A Coronary Artery Calcium (CAC) score, often called the Agatston score, is a diagnostic tool used to assess a person’s risk of experiencing a future heart attack or stroke. It is derived from a specialized CT scan that quantifies the amount of calcified plaque present in the walls of the coronary arteries. This measurement directly reflects the burden of long-term atherosclerosis, which is the root cause of most serious cardiovascular events. The CAC score provides an individualized risk assessment that can significantly improve upon traditional risk factor calculations, helping to guide preventive treatment and lifestyle changes.
What the Coronary Artery Calcium Test Measures
The CAC test is a non-invasive procedure utilizing a computed tomography (CT) scanner to create detailed images of the heart’s arteries. This scan specifically detects and measures calcium deposits that have formed within atherosclerotic plaque. This calcification is a marker of long-term disease progression within the artery walls.

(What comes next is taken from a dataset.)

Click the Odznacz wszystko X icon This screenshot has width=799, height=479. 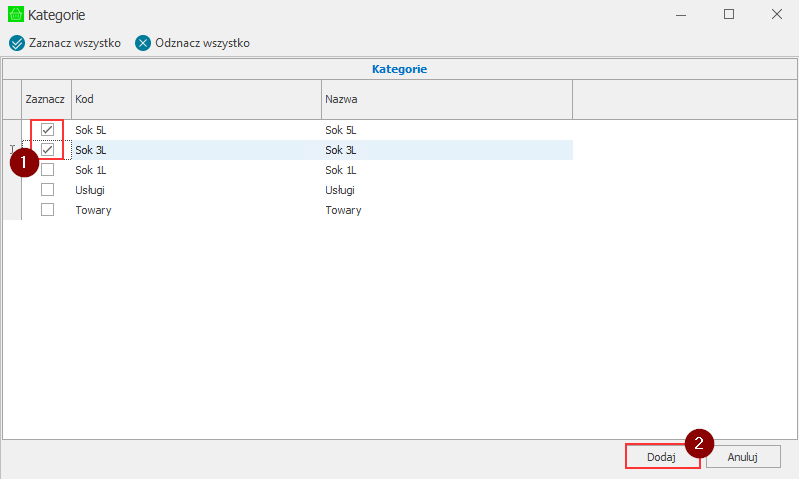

The resulting Agatston score is calculated by factoring in both the total area of the detected calcium deposits and their density. A higher score translates to a greater volume and density of calcified plaque, indicating a more extensive burden of atherosclerosis. While the score does not measure the severity of any actual arterial blockage, the extent of calcified plaque is strongly correlated with an increased risk of a future cardiovascular event.
How CAC Scores Are Categorized
Healthcare providers interpret the Agatston score by placing the result into risk categories to stratify a person’s risk of heart disease. A score of zero indicates no detectable calcified plaque, suggesting a very low risk of a heart attack over the next decade. This finding is often used to downgrade risk for people who might otherwise be considered intermediate-risk based on other factors.
Scores between 1 and 100 represent minimal to mild calcification, which is associated with a low to moderate risk of a future coronary event. The moderate category spans scores from 101 to 400, signifying an established amount of plaque and a significantly increased risk of cardiovascular events. Finally, a score exceeding 400 represents extensive calcification, which places an individual in the severe or very high-risk category.
Significance of a Score of 250
A Coronary Artery Calcium score of 250 falls within the Moderate Calcification category (101 to 400 Agatston units). This score indicates established and substantial coronary atherosclerosis, even if the person has never experienced symptoms. A score in this range suggests a high probability that plaque is present in multiple coronary arteries, representing a notable burden of disease.
A score of 250 is associated with a moderately high risk of experiencing a major cardiac event, such as a heart attack or cardiac death, typically estimated to be in the 10–20% range over the next ten years. For every doubling of the CAC score, the relative risk of a future event increases by approximately 14%. The interpretation of this score is further refined by considering the age and sex percentile, which compares the individual’s score to others of the same age and sex.
A score of 250 in a younger individual, such as a 45-year-old, indicates a significantly accelerated rate of atherosclerosis compared to their peers. This finding is more concerning than the same score in an 80-year-old, as it suggests a much longer duration of exposure to risk factors and greater lifetime risk. A score of 250 typically mandates a more aggressive approach to preventive care, moving the patient from an intermediate-risk profile to a high-risk one regardless of other traditional risk factors.
Required Follow-up and Risk Reduction Strategies
Receiving a CAC score of 250 requires immediate follow-up with a healthcare provider, ideally a cardiologist or a primary care physician specializing in cardiovascular risk reduction. This level of calcification is a clear signal to initiate aggressive risk factor modification to slow the progression of atherosclerosis and prevent future events. The primary medical strategy involves aggressive lowering of low-density lipoprotein cholesterol (LDL-C), typically achieved through the initiation of statin therapy.
For a score in the 250 range, high-intensity statin therapy is often recommended to achieve a substantial reduction in LDL-C, sometimes targeting a level below 70 mg/dL. Blood pressure and blood sugar must also be managed tightly, as these factors accelerate plaque growth and stability. Alongside medication, crucial lifestyle modifications include adopting a heart-healthy diet, establishing a regular exercise regimen, and achieving complete smoking cessation. These actions form the foundation of a comprehensive treatment plan aimed at reducing cardiovascular risk.